Remakes, secuelas y otras bestias -haciendo referencia a una entrada de este mismo blog-. En los últimos años no hemos dejado de asombrarnos por la inmensa cantidad de filmes que continúan en cierta medida con algo que ya se ha hecho con anterioridad. Parece que la década de los 90s es la década fetiche para los directores de hoy día, queriendo muchos de ellos raspar de la moneda sagrada. Sagas cinematográficas con historias finiquitadas de repente renacen de la nada junto a nuevas ideas, ideas que no eran necesarias y que acaban por empeorar el sentido general de la cinta.

(Estoy bien, pero… ese maldito pero)

Money money money. No podemos negarlo aunque nos duela. Hay películas que son visiblemente intentos desesperados por sacar dinero de donde sea. Desde comedias románticas vacías de sentido pero llenas de caras célebres a thrillers de acción protagonizados por actores y actrices de décadas pasadas. No nos aportan nada realmente a nosotros, quizás un poco de añoranza, pero sí a ellos, millones y millones de dólares.

(Soy super necesario sí…)

-Me da igual que aparezca una frase mítica e universal en una película, si el resto de diálogos no son más que huecos en el guion metidos con calzador para hacer tiempo, la película entonces dejará bastante que desear. Tampoco me vale copiar el éxito de sagas literarias célebres que han triunfado y después hacer películas un tanto flojas y forzadamente rebajadas para llenar más los cines.

(Calla que mejoré en las siguientes, aunque uy, quizás esa cuarta película sobró).

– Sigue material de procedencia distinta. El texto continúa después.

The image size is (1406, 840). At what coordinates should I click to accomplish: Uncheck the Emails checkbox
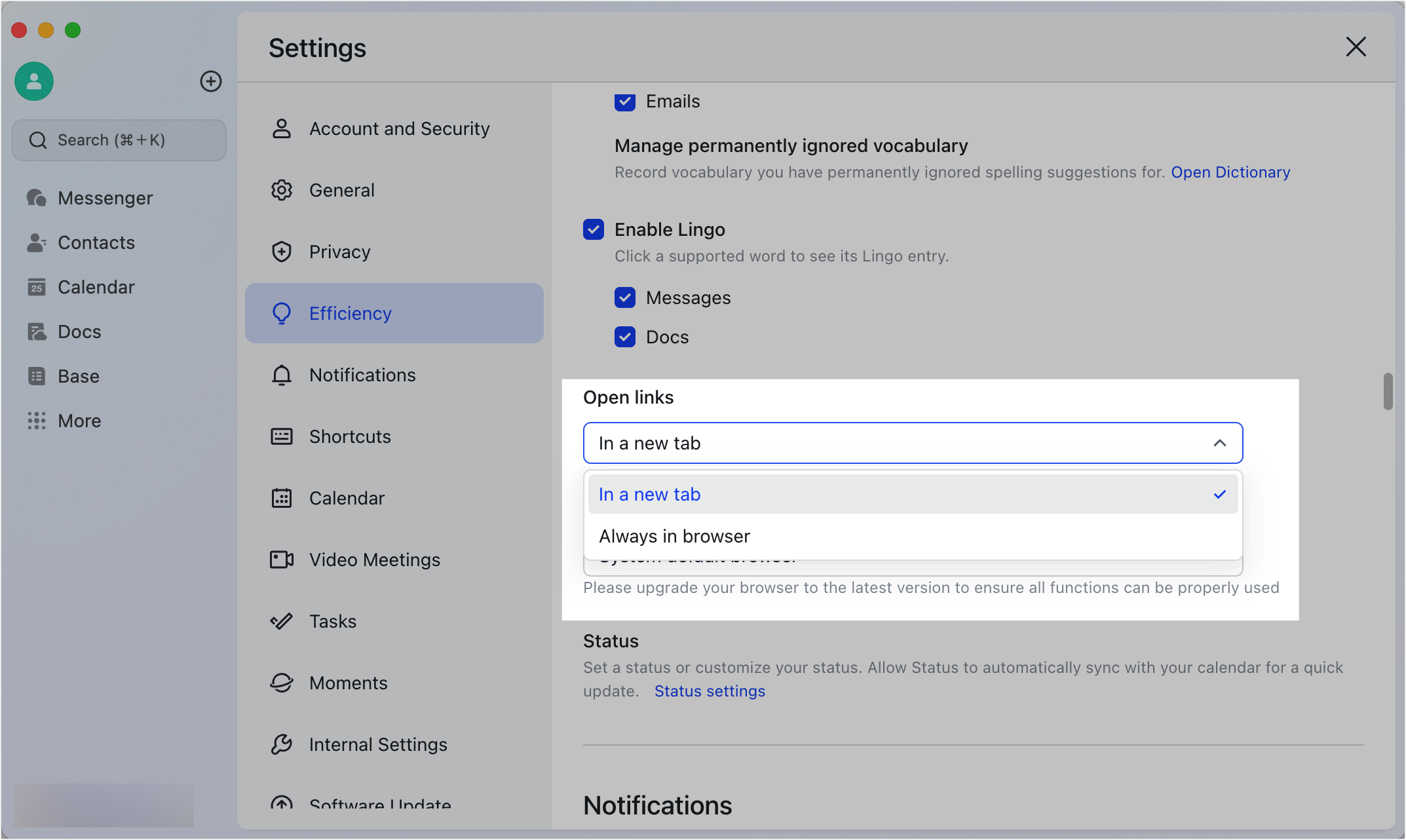(625, 102)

A grandes rasgos siento que esto es nuestro cine actual. No quiere decir que no haya algunas buenas producciones actualmente, siempre las hay aunque el panorama sea de carbón, pero lo que gusta, lo que llena las salas de cine, acaba siendo esto -también extensible a la música, aunque con algunas características variadas-. Algo que ya hemos visto miles de veces, algo que sabemos cómo finalizará, pero que seguimos viendo anonadados. Quizás es culpa del propio público, que se conforma con poco, o que también se ha quedado atascado en algún punto del pasado. El cine profesional o de «élite» poco a poco ha buscado una degeneración autoinfligida, pretendiendo gustar sin gustarse a sí mismo. Ya no podemos ver una película y no soltar más «peros» que exclamaciones de júbilo. No sé cuánto se extenderá este posbarroco cinematográfico, esta edad de mediocridad pero que tanto nos gusta. ¿Cuándo nos daremos cuenta de que en verdad quizás no nos gusta tanto?